Michael Orey (NYU Law Public Affairs Director and Adjunct Professor) has published a novel about legal academia, titled “Dean’s List.”
A description, from amazon.com:
When Charles Ogden Dean III—better known (to his chagrin) as “Dean Dean”—takes charge of a once-floundering law school now rebranded under the prestigious Brown University banner, he’s thrust into a world of high-stakes academic one-upmanship. Faculty demand lobster lunches, donors expect endless groveling, and animal rights activists are wreaking havoc. But none of that compares to the provost’s ultimatum: catapult the school into the top five of national rankings within a year.
What follows is a madcap journey of moral compromise and professional peril. From a secret slush fund bankrolled by a rogue nation to a bizarre run-in with North Atlantic pirates, Dean Dean’s quest for academic glory caroms between absurdity and chaos.. Along the way, his personal life teeters on the brink as his marine-biologist girlfriend grows weary of his obsession with the rat race.
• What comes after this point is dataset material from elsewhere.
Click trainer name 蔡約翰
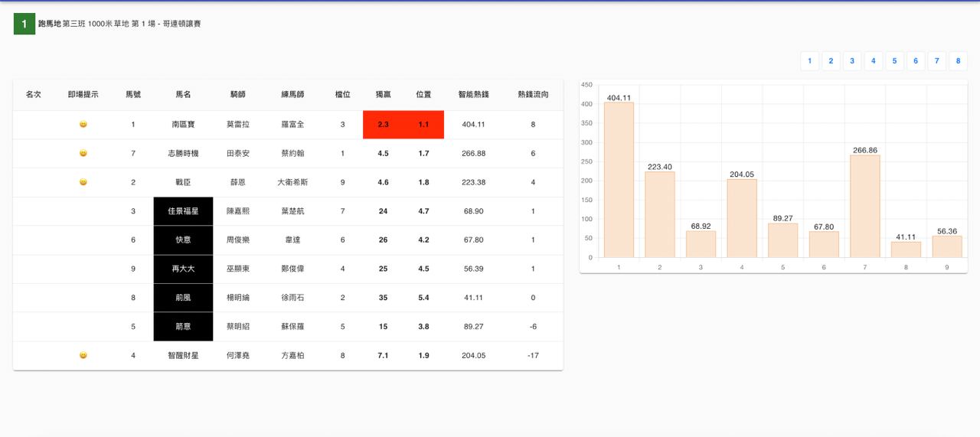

Blending biting cultural critique with laugh-out-loud storytelling, DEAN’S LIST skewers the vanity, pettiness, and relentless competition of higher education. With its cast of egotistical faculty, desperate administrators, and the absurdity of rankings-driven madness, this comic novel is a hilarious and thought-provoking exploration of the lengths to which people will go to chase success—and the cost of losing sight of what truly matters.
(Spotted via David Lat whose briefer summary offers this: the book is “focused on a new law school dean’s (seemingly impossible) mission of making his institution a top-five school within a year.”)
Michael Orey participated in an interview with the CHE back in March.